Alexander Anatolyevich Shabalov (; ; born September 12, 1967) is an American chess grandmaster and a four-time winner of the United States Chess Championship (1993, 2000, 2003, 2007). He also won or tied for first place seven times in the U.S. Open Chess Championship (1993, 1999, 2003, 2007, 2008, 2015, 2016).

Shabalov was born in Riga, Latvia, and was known during much of his career for courting complications even at the cost of objective soundness, much like his fellow Latvians Mikhail Tal and Alexei Shirov.
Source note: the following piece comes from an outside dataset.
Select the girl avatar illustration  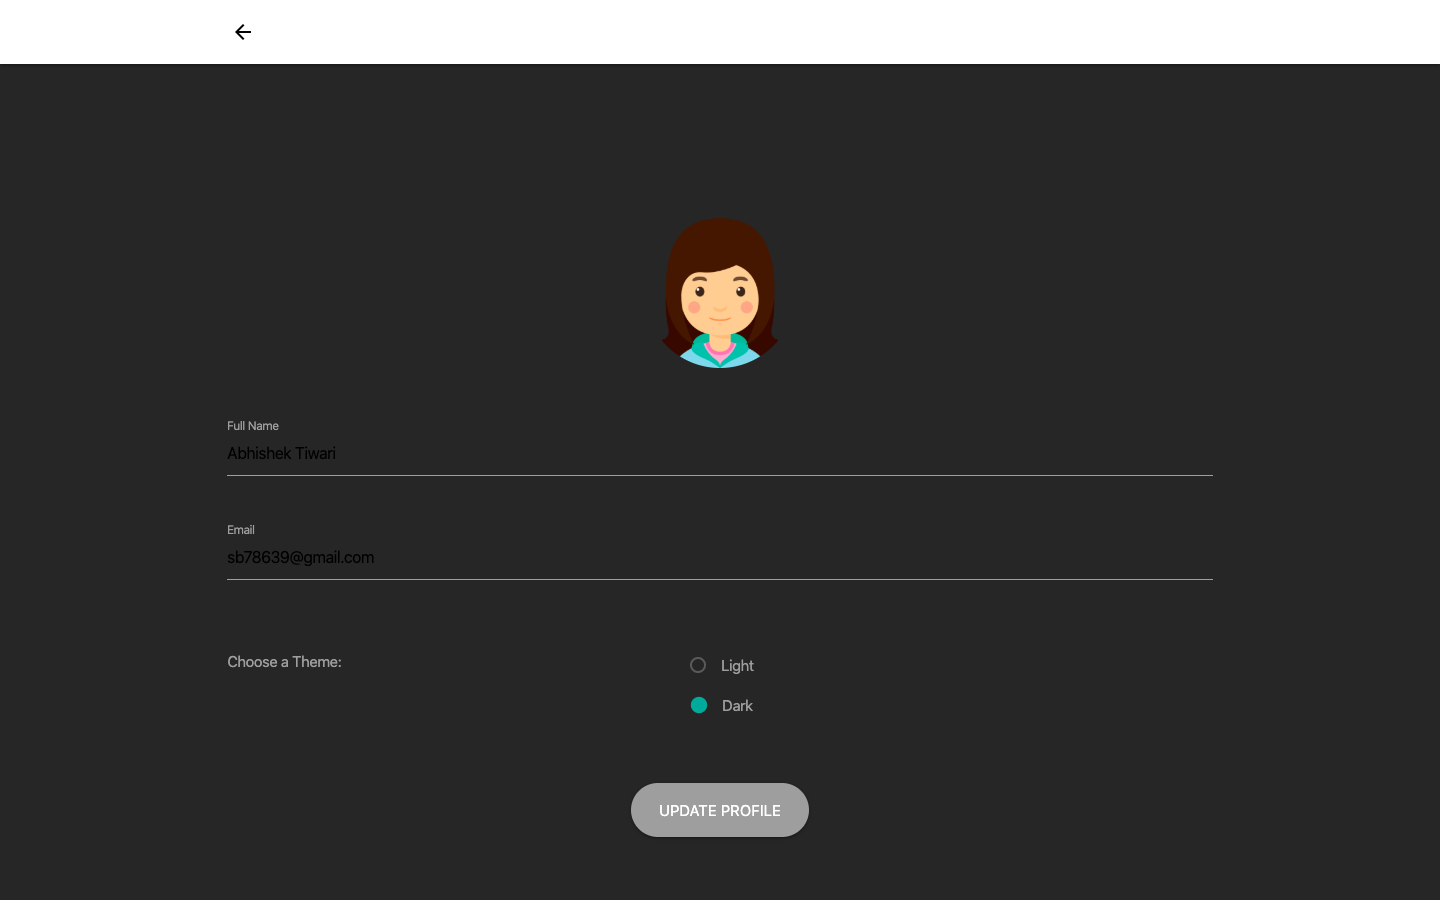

He has transitioned to a more conservative and positional playing style as of 2019.

In 2002 he tied for first place at the Aeroflot Open in Moscow with Gregory Kaidanov, Alexander Grischuk, Aleksej Aleksandrov, and Vadim Milov.
In 2009 Shabalov shared first place with Fidel Corrales Jimenez in the American Continental Chess Championship.

Shabalov regularly lectured chess players of all ages at the House of Chess, a store he ran at Ross Park Mall in Pittsburgh, Pennsylvania, until it closed in mid-2007.

In 2015 he was inducted into the U.S. Chess Hall of Fame.

In 2019, Shabalov won the 23rd annual Eastern Chess Congress.

In 2020, Shabalov won the 52nd annual Liberty Bell Open.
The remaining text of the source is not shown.